Our sensitivity analysis indicates a decline in growth and surge in NPA,
RA can impact profit by ~ | 27 crore (2.3%) in FY15E. However, we have
not altered our estimates to factor in the flood impact.
Impact on business growth
The bank has 683 branches in J&K, among total 818 branches. About 43%
of credit exposure is within J&K wherein it earns yield of ~13% compared
to sub-12% outside. Overall credit growth for FY15E may scale down to
17.6% from expected 18% while the bank may lose incremental deposit
of over | 100 crore (50 lakh/month/branch within J&K), thereby reducing
deposit growth to 15.1% from 15.2% in FY15E. FY15E PAT may be
affected by ~2-3% owing to higher operational and credit cost.
Pressure on asset quality to increase
As on Q1FY15, the bank’s advances within J&K stood at | 20,404 crore of
which majority are personal (30%) and agriculture loans (20%). As per RBI
guidelines, banks are allowed to restructure loans of borrowers affected
by natural calamities as their ability to repay gets severely impacted. RA
of the bank, as on Q1FY14, stands at 3.1% of the credit at | 1390 crore.

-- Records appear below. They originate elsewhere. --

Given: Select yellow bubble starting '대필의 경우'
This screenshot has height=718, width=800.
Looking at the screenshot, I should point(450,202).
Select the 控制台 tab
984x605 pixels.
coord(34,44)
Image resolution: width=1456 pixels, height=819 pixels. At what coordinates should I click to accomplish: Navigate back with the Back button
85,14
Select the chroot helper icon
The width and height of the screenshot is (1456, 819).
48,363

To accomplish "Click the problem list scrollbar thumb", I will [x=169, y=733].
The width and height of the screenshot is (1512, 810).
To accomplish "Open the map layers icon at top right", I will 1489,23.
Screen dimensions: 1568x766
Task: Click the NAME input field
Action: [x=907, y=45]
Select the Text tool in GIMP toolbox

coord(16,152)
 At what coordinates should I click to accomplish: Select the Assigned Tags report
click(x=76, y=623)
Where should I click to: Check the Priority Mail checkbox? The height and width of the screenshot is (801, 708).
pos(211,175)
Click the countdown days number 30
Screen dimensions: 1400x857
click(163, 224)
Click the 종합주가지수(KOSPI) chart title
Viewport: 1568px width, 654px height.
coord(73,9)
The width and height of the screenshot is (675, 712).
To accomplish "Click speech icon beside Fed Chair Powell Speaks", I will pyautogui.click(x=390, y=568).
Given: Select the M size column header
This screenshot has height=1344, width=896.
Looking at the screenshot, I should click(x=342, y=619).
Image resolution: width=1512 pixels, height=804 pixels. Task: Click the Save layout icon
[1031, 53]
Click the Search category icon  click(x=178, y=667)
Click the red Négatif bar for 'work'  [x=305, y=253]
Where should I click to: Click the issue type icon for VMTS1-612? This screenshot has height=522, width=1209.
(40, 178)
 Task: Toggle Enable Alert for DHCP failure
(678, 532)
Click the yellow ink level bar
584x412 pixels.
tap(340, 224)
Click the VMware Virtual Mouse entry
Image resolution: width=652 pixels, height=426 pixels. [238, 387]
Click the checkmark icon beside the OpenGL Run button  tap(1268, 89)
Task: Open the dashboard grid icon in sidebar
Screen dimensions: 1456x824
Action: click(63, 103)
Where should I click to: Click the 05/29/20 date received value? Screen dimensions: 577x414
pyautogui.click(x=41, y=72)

The RA may increase by another ~| 200-500 crore on account of the
calamity. Hence, incremental provision may impact profit by ~2-3%,
which has not yet been factored in our model.
Our view
While this calamity does have a business impact, at present, we have
maintained our growth estimates till further clarity emerges and will
revisit our estimates post the Q2FY15 results. We reiterate our BUY rating
on the stock considering its strong above average return ratios (FY14:
RoE of 22%+ and RoA of 1.6%+) and maintain our target price at | 170.